8.9前に平和願い音楽祭 歌、ピアノ、壁画を披露

平和への思いを歌に乗せる被爆3世のソプラノ歌手、内夏美さん(右)=長崎市平野町、長崎原爆資料館ホール

 第35回長崎平和音楽祭(実行委主催)が25日、長崎原爆資料館ホール(長崎市平野町)で開かれ、県内の音楽団体が平和を願って多様な音色を響かせた。
 長崎原爆の日前後の時期に平和を発信する複数のイベントを長崎市内で展開する、「長崎平和アートプロジェクト(ナヘア)」の一環。新型コロナウイルスの影響で定員が限られる中、約120人が来場した。ステージの背景には、同市の学童保育の子どもが手掛けた平和壁画「キッズゲルニカ」の作品が天井からつるされた。
 音楽祭では、同市の被爆3世のソプラノ歌手、内夏美さんが初登場、樋口梨絵さんのピアノに合わせ、鎮魂歌の「ピエ・イエズ」や広島原爆を題材にしたアニメーション映画「この世界の片隅に」の主題歌「悲しくてやりきれない」など8曲を披露。1曲歌い終わるごとに観客から大きな拍手が送られた。
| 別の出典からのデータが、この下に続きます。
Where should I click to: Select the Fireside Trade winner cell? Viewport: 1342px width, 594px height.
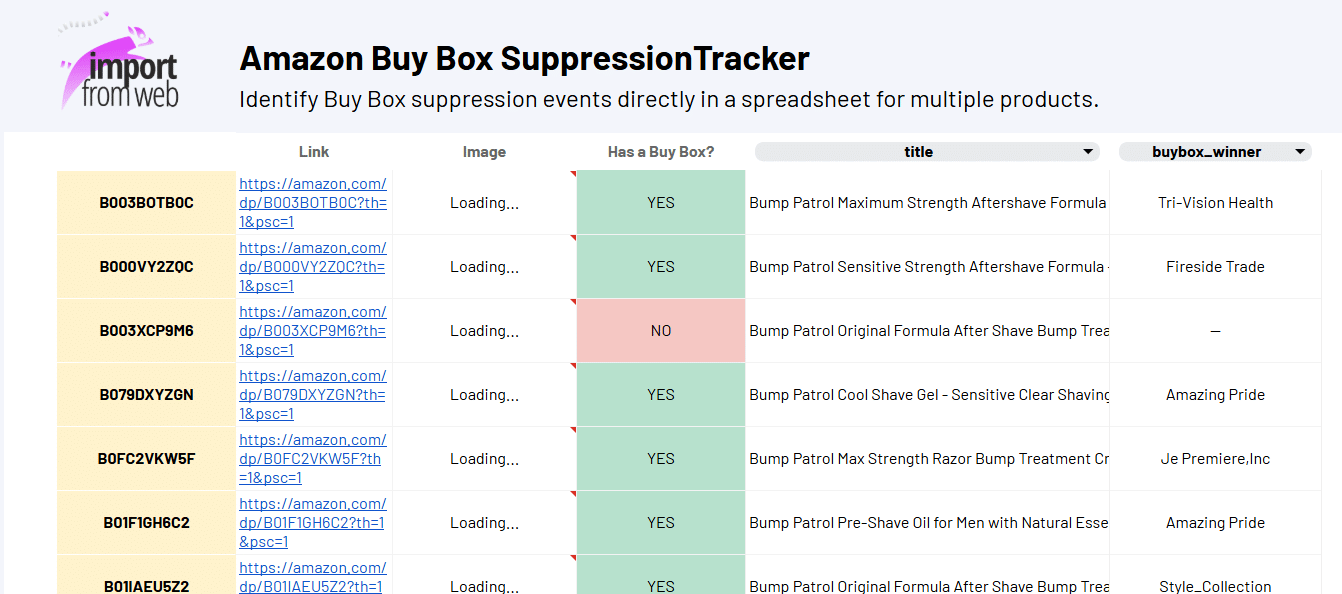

歌の合間には、内さんが曲の解説や選曲理由などについて話した。
 他にも、日本の伝統楽器の箏や尺八、同市の劇作家つだけいこさんが脚本を手掛けた“音楽詩”「修羅」、ジャズやJ-POPなど、幅広い音楽が披露された。音楽祭を見に来た餅田健さん(86)は「出演者の心意気があってとても良かった」と感想を話した。